*Task*. Set down exactly the lines from the one containing "You are a computer-use" to the final line of the records below, with every picture omitted.

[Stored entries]

*** Begin section ***

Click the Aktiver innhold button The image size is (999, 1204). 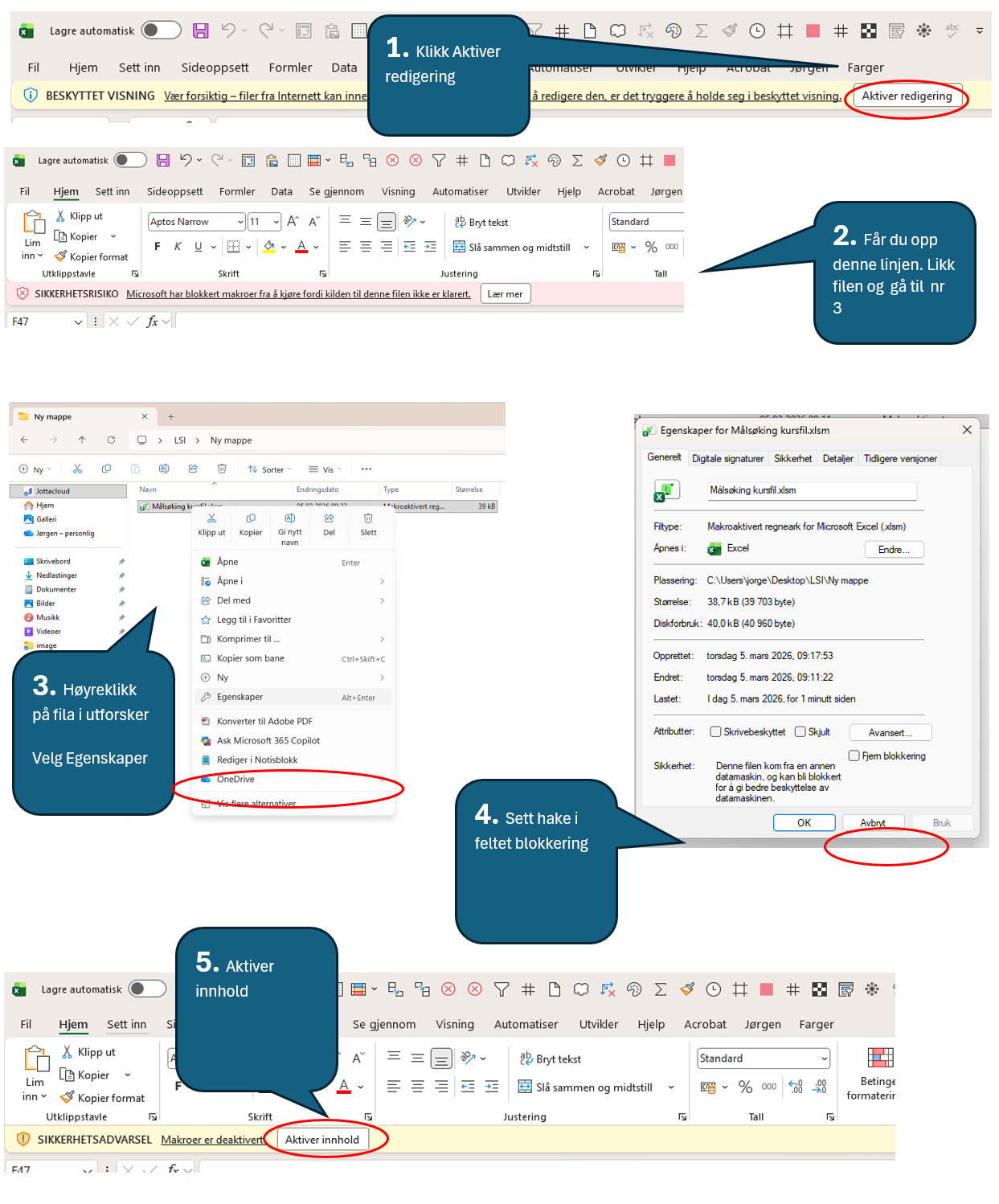[x=322, y=1140]
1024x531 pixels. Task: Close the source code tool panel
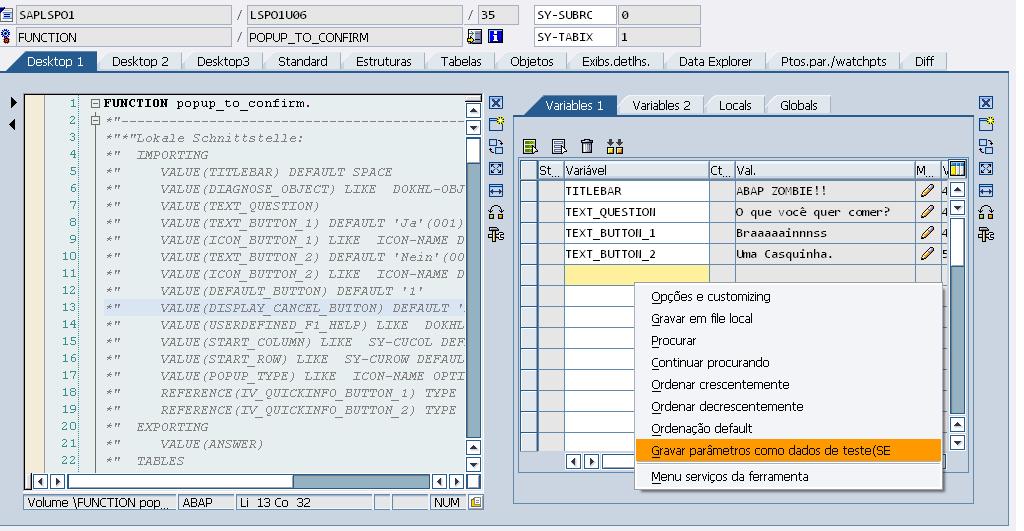[x=495, y=103]
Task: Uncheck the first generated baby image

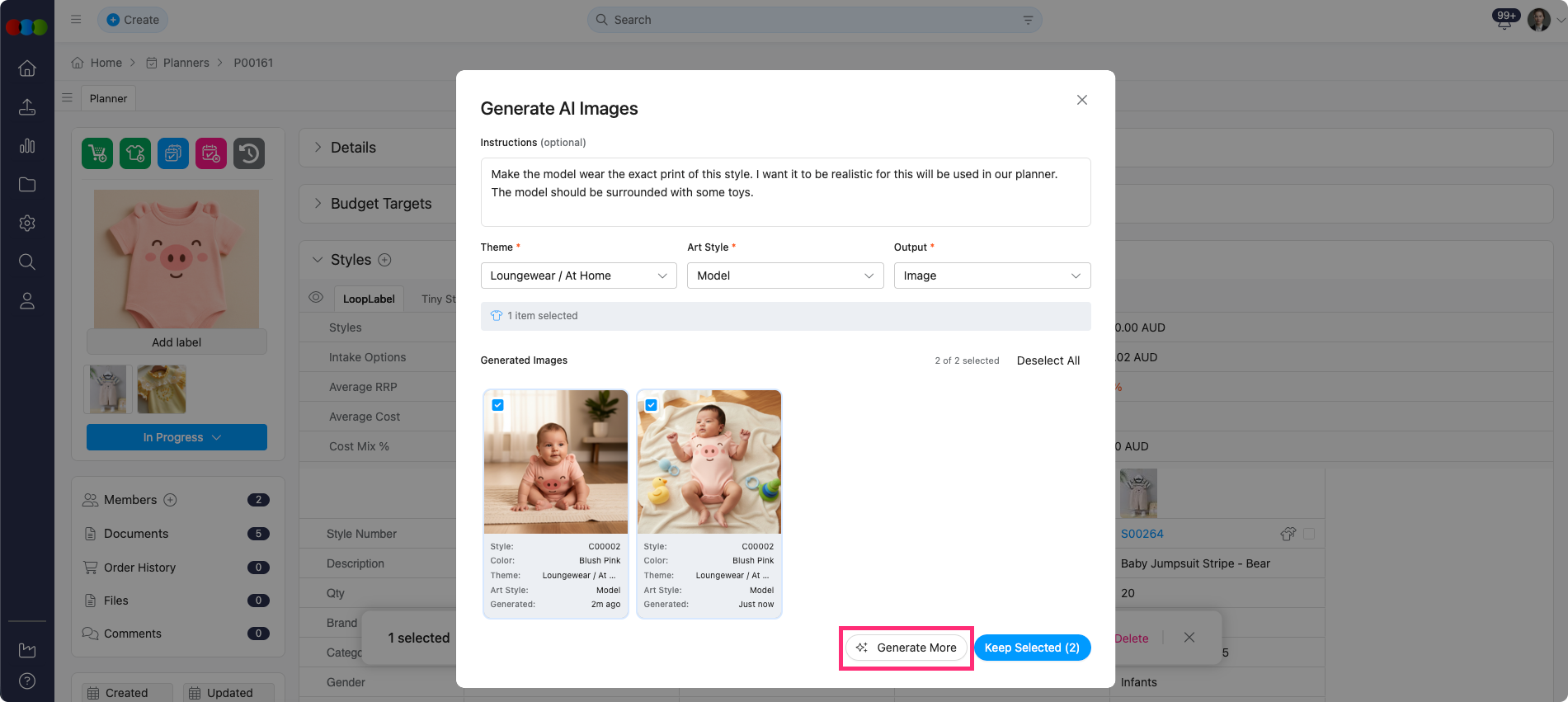Action: click(x=497, y=405)
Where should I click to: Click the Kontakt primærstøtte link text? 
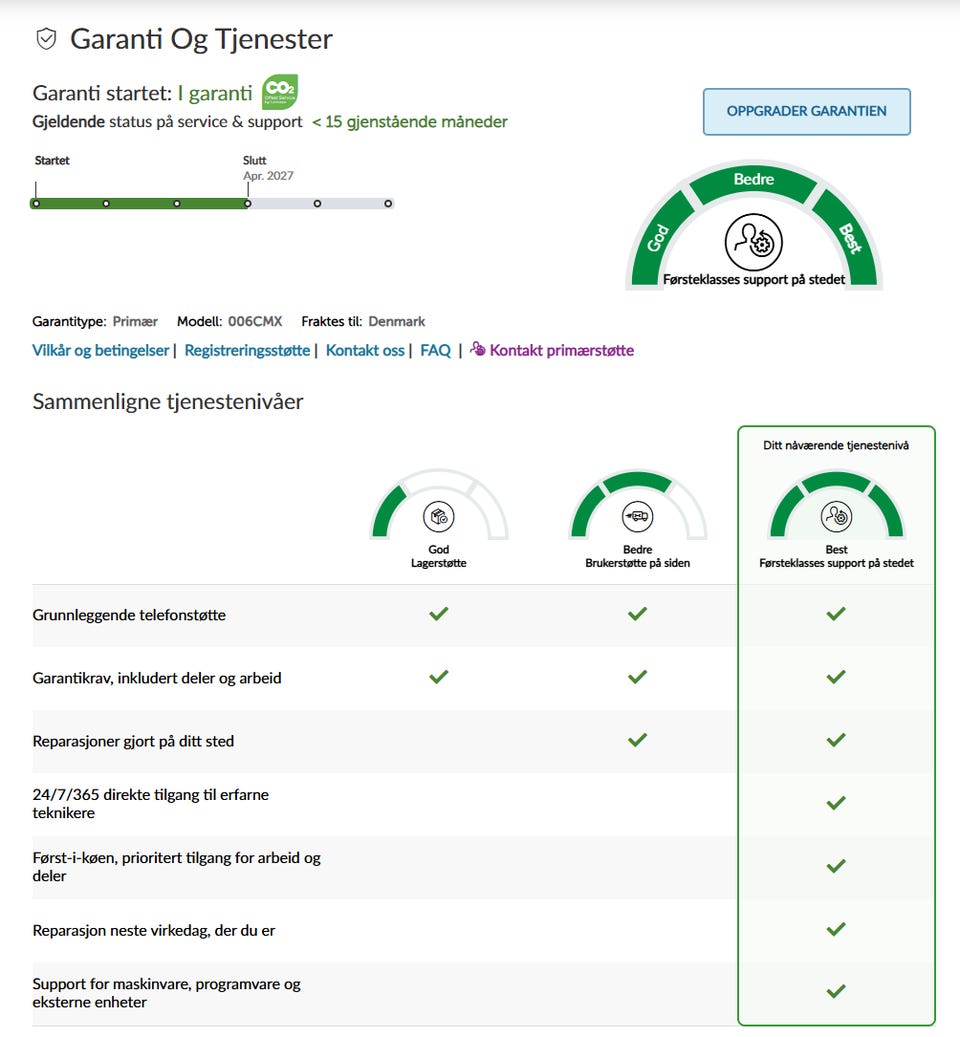pyautogui.click(x=561, y=350)
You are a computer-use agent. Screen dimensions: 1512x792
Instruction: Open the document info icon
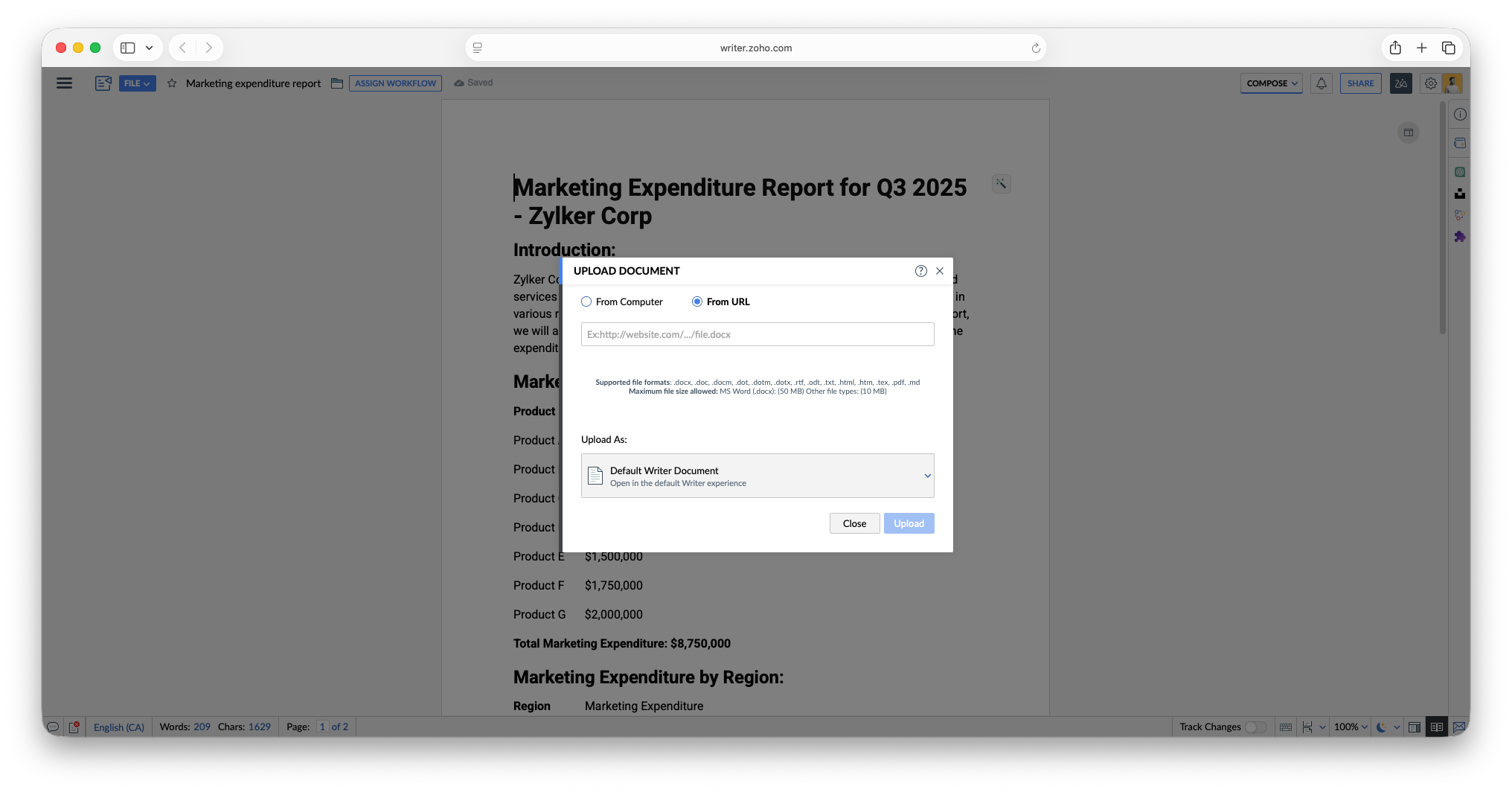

*** End section ***

*Problem solution*.
You are a computer-use agent. Screen dimensions: 1512x792
Instruction: Open the document info icon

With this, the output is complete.